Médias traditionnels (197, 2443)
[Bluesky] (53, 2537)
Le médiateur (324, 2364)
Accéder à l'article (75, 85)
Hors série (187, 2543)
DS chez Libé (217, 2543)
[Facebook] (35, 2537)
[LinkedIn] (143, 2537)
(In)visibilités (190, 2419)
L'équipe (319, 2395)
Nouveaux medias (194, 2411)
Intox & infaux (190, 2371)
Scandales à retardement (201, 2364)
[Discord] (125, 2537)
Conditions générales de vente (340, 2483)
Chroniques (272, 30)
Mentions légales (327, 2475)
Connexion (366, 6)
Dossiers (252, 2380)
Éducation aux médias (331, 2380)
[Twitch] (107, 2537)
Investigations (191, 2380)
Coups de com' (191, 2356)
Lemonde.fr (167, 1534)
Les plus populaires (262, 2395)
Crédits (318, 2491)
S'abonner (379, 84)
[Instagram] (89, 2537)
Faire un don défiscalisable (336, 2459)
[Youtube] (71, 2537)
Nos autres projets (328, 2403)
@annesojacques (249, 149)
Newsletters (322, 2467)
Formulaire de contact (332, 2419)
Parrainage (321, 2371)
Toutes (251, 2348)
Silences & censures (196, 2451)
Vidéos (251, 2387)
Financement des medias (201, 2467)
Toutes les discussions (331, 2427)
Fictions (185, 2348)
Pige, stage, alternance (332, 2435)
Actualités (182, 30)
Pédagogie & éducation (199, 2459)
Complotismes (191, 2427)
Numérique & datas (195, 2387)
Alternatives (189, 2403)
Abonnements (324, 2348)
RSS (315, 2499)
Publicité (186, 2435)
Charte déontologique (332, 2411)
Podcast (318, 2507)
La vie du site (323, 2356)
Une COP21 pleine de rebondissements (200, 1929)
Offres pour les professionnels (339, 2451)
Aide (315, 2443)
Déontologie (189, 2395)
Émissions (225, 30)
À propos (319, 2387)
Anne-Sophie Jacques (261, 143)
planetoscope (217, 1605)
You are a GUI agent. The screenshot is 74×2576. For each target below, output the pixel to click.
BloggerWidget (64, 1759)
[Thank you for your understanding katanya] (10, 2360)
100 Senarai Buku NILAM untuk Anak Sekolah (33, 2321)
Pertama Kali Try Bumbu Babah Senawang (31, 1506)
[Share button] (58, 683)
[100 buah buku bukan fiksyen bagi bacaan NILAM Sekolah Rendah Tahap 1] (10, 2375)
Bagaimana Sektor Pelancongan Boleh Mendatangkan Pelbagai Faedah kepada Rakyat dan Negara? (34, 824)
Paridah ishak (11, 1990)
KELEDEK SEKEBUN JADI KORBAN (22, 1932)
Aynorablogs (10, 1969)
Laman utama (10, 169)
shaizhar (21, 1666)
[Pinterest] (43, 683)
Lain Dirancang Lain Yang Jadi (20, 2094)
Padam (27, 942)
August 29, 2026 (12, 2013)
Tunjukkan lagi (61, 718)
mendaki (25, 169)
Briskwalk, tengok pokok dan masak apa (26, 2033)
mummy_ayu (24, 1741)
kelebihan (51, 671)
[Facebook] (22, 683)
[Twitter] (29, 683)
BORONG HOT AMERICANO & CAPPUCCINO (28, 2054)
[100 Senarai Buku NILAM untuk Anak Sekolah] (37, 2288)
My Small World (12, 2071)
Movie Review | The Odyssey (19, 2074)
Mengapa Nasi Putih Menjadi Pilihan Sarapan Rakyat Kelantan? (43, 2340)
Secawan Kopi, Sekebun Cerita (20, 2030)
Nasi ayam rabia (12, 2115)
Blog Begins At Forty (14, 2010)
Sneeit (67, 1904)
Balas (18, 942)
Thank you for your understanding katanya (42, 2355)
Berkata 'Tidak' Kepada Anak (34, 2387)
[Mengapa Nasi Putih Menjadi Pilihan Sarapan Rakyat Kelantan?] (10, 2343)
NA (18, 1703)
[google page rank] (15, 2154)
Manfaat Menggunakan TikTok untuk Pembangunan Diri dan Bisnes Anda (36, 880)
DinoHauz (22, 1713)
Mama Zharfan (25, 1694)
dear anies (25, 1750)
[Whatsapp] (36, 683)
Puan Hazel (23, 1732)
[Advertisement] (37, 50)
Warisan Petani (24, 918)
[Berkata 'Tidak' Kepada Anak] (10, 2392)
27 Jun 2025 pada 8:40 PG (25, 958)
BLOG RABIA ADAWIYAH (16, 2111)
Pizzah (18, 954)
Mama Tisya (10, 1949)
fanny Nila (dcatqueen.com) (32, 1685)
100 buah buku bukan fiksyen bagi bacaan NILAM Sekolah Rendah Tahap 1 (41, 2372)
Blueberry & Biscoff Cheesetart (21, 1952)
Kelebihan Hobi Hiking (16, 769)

Problem details: Your reply must contain exactly the lines from the first line of the data through the line holding "Bagaimana Sektor Pelancongan", and nothing more.

Answer space:
Médias traditionnels (197, 2443)
[Bluesky] (53, 2537)
Le médiateur (324, 2364)
Accéder à l'article (75, 85)
Hors série (187, 2543)
DS chez Libé (217, 2543)
[Facebook] (35, 2537)
[LinkedIn] (143, 2537)
(In)visibilités (190, 2419)
L'équipe (319, 2395)
Nouveaux medias (194, 2411)
Intox & infaux (190, 2371)
Scandales à retardement (201, 2364)
[Discord] (125, 2537)
Conditions générales de vente (340, 2483)
Chroniques (272, 30)
Mentions légales (327, 2475)
Connexion (366, 6)
Dossiers (252, 2380)
Éducation aux médias (331, 2380)
[Twitch] (107, 2537)
Investigations (191, 2380)
Coups de com' (191, 2356)
Lemonde.fr (167, 1534)
Les plus populaires (262, 2395)
Crédits (318, 2491)
S'abonner (379, 84)
[Instagram] (89, 2537)
Faire un don défiscalisable (336, 2459)
[Youtube] (71, 2537)
Nos autres projets (328, 2403)
@annesojacques (249, 149)
Newsletters (322, 2467)
Formulaire de contact (332, 2419)
Parrainage (321, 2371)
Toutes (251, 2348)
Silences & censures (196, 2451)
Vidéos (251, 2387)
Financement des medias (201, 2467)
Toutes les discussions (331, 2427)
Fictions (185, 2348)
Pige, stage, alternance (332, 2435)
Actualités (182, 30)
Pédagogie & éducation (199, 2459)
Complotismes (191, 2427)
Numérique & datas (195, 2387)
Alternatives (189, 2403)
Abonnements (324, 2348)
RSS (315, 2499)
Publicité (186, 2435)
Charte déontologique (332, 2411)
Podcast (318, 2507)
La vie du site (323, 2356)
Une COP21 pleine de rebondissements (200, 1929)
Offres pour les professionnels (339, 2451)
Aide (315, 2443)
Déontologie (189, 2395)
Émissions (225, 30)
À propos (319, 2387)
Anne-Sophie Jacques (261, 143)
planetoscope (217, 1605)
You are a GUI agent. The screenshot is 74×2576. For each target below, output the pixel to click.
BloggerWidget (64, 1759)
[Thank you for your understanding katanya] (10, 2360)
100 Senarai Buku NILAM untuk Anak Sekolah (33, 2321)
Pertama Kali Try Bumbu Babah Senawang (31, 1506)
[Share button] (58, 683)
[100 buah buku bukan fiksyen bagi bacaan NILAM Sekolah Rendah Tahap 1] (10, 2375)
Bagaimana Sektor Pelancongan Boleh Mendatangkan Pelbagai Faedah kepada Rakyat dan Negara? (34, 824)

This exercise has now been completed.